Kutipan teks -
::::::::::

Perang Narasi Media Sosial: Menyatukan Perbedaan dengan Islam Wasathiya (Bagian Satu)
*Oleh: Haris Akbar Zahari
(Sumber Ilustrasi: kabar.bisnis24.com) |
Indonesia yang harusnya berbangga dengan
kemajemukan, malah seringkali dikhianati dengan keberagaman itu sendiri. Setiap
saat, masyarakat merasakan keindahan berbagai bahasa, agama, ras, suku, bangsa
dan segala jenis perbedaan. Contoh saja para penikmat kuliner, ke mana saja
mereka pergi, makanan khas daerah itu akan tersaji. Belum lagi dengan
kemeriahan pernikahan, anak Aceh misalnya menikah dengan bunga desa yang ada di
Bali, perpaduan adat dan kolaborasi antar daerah menjadi perbincangan yang enak
di bibir dan mengena di hati.
Masyarakat tetap tidak bisa menutup mata
bahwa kekerasan, ketimpangan, kerusuhan dan kericuhan sering terjadi di beberapa daerah dengan alasan
keberagaman. Contoh paling besarnya adalah teroris atas nama agama. Seolah-olah
ada agama yang menyuruh perang, membantai minoritas yang tidak seakidah. Bahkan
ada orang yang ngakunya paling paham Islam, paling ingin masuk surga, tapi malah
menyebarkan Islam yang salah demi uang dan ketenaran.
20 tahun yang lalu, tepatnya 11 September
2001, Amerika yang hebat diserang di jantungnya. Dua menara kembar yang menjadi
pusat bisnis di Manhattan roboh, menyisakan lubang hitam menganga. 3.000 orang
meninggal dunia, ada lebih 6.000 lainnya luka-luka. Jiwa kemanusiaan
menjerit-jerit melihat berita ini, pembantaian yang agaknya mustahil dilakukan
oleh manusia yang masih punya akal dan hati.

::::::::::

Instruksi tertulis 1 -
Sebutkan semua jenis perbedaan yang dirinci satu per satu dalam kalimat kutipan teks tentang perang narasi media sosial yang diawali "Setiap saat, masyarakat merasakan keindahan".

Sejumlah entri:
::::::::::

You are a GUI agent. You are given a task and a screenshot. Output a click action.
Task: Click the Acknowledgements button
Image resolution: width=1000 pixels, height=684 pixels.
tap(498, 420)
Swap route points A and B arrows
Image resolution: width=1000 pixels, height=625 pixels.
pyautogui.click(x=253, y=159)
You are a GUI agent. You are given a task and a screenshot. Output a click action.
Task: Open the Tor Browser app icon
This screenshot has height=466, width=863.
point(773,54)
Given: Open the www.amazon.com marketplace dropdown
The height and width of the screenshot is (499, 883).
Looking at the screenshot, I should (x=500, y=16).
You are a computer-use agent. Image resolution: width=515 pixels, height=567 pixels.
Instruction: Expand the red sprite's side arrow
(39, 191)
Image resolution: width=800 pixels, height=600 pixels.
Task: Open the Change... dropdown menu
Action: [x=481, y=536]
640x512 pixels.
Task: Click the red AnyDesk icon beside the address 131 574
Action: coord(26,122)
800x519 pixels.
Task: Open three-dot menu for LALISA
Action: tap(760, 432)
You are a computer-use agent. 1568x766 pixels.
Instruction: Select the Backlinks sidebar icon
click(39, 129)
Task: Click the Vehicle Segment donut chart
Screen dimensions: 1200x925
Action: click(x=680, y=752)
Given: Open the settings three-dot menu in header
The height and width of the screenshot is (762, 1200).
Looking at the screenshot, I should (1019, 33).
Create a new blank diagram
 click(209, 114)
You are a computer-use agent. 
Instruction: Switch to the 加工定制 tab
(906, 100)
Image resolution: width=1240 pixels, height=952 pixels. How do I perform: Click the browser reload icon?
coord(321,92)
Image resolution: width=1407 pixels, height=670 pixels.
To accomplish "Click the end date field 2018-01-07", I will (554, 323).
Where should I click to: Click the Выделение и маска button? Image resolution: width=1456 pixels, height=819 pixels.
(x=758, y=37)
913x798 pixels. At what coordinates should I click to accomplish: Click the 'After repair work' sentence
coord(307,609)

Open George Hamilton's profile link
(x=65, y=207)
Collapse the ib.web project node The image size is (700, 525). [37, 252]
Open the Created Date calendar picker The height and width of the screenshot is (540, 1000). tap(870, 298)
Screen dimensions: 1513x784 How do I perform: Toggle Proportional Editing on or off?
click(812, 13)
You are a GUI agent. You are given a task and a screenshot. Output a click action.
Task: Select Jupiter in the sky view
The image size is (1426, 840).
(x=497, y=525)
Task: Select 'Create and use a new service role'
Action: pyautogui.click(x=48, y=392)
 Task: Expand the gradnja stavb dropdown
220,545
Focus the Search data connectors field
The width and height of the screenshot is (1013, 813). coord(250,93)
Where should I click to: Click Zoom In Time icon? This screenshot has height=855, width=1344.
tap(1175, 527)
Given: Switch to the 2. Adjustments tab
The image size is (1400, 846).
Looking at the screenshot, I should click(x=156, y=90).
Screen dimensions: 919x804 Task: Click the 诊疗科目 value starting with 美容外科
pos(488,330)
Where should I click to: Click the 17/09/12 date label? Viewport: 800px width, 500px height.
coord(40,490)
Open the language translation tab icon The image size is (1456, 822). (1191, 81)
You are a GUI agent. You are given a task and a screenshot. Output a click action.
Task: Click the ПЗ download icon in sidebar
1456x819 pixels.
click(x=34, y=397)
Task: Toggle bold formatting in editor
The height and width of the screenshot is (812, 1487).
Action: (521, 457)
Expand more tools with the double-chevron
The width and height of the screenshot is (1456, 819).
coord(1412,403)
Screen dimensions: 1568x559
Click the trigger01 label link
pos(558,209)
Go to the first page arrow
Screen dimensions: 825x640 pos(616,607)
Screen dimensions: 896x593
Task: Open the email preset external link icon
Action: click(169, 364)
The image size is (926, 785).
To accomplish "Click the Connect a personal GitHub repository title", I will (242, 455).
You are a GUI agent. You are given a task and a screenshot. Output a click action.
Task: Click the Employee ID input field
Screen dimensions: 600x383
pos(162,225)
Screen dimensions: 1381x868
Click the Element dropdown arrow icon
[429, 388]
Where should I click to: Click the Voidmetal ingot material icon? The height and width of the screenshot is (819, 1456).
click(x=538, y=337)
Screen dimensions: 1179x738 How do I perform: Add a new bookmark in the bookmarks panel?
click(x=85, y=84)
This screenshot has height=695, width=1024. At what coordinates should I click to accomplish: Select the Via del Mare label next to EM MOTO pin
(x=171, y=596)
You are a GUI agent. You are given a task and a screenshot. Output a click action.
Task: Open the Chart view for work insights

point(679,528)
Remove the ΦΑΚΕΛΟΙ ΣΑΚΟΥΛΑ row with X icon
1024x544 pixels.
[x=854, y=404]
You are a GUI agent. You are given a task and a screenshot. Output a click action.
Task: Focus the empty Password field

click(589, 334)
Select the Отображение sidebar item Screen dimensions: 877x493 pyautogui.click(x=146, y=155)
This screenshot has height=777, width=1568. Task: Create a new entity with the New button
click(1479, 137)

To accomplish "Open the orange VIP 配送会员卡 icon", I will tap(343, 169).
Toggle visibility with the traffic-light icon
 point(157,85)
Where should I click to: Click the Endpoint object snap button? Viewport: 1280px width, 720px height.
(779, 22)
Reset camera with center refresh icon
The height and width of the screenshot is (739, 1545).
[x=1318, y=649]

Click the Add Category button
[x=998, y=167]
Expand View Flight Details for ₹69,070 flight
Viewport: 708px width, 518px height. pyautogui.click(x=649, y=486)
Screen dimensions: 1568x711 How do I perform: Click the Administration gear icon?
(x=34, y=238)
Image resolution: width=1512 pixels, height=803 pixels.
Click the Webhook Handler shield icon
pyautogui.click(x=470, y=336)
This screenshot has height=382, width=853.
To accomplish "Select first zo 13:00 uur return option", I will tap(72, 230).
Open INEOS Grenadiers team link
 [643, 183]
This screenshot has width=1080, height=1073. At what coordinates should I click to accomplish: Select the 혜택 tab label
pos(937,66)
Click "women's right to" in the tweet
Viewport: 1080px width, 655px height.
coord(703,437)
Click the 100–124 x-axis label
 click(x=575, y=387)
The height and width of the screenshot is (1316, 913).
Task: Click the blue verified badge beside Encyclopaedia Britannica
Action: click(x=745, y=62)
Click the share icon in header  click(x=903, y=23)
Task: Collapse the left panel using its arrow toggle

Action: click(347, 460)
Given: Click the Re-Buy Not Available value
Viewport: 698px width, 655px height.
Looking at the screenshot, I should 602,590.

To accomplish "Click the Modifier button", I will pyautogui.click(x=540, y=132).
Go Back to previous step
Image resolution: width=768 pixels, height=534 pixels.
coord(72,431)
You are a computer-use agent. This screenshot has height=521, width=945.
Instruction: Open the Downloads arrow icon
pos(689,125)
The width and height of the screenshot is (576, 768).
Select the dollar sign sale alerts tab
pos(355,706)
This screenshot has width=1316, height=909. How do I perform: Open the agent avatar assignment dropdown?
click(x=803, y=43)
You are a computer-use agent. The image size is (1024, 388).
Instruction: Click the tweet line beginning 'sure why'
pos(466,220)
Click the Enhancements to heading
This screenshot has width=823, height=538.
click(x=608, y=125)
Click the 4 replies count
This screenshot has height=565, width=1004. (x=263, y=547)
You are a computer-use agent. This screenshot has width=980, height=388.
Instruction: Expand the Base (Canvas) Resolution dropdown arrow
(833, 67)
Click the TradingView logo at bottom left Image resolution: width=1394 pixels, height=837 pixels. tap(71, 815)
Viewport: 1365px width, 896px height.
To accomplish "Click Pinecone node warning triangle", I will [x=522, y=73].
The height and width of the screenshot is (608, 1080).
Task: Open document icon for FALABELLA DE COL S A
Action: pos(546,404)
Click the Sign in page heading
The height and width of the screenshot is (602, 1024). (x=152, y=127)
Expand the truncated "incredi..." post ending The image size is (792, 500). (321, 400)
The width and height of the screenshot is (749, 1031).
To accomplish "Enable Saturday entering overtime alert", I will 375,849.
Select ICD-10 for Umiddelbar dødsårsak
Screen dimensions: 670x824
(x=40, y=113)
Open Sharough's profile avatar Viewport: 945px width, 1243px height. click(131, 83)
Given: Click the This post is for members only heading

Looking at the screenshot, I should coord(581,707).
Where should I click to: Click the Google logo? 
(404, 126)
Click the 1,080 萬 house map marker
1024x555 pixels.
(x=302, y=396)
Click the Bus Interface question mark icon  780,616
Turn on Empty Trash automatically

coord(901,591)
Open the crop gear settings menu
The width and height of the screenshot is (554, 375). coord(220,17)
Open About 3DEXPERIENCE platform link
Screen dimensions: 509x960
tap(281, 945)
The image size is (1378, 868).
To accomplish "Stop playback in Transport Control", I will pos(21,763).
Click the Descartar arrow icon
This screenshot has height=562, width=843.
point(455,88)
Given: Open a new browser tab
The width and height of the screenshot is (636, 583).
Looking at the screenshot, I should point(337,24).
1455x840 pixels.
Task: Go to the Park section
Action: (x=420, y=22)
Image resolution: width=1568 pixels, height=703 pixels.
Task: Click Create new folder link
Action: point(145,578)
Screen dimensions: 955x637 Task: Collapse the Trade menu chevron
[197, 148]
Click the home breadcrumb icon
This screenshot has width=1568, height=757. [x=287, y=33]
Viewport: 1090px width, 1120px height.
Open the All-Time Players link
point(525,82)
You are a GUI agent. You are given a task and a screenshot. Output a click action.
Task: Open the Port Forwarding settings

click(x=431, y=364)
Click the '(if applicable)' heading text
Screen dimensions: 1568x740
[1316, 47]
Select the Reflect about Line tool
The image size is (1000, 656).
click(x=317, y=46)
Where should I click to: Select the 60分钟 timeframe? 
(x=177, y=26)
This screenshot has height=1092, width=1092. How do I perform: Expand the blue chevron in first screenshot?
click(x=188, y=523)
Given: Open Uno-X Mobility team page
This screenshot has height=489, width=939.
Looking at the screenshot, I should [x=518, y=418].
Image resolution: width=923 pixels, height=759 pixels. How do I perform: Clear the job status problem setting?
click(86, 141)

::::::::::

Instruksi tertulis 2 -
Sajikan bagian entri di atas sebagai tabel Markdown dengan kolom "No" untuk nomor baris dan "Isi" untuk baris tersebut, tanpa baris kosong. Bagian itu dimulai dari baris yang memuat "Given: Open Uno-X Mobility team page" dan berlanjut sampai akhir entri, dengan kedua ujungnya ikut dimasukkan.

Jawaban yang diharapkan 1 -
bahasa, agama, ras, suku, bangsa

Jawaban yang diharapkan 2 -
| No | Isi |
|---|---|
| 1 | Given: Open Uno-X Mobility team page |
| 2 | This screenshot has height=489, width=939. |
| 3 | Looking at the screenshot, I should [x=518, y=418]. |
| 4 | Image resolution: width=923 pixels, height=759 pixels. How do I perform: Clear the job status problem setting? |
| 5 | click(86, 141) |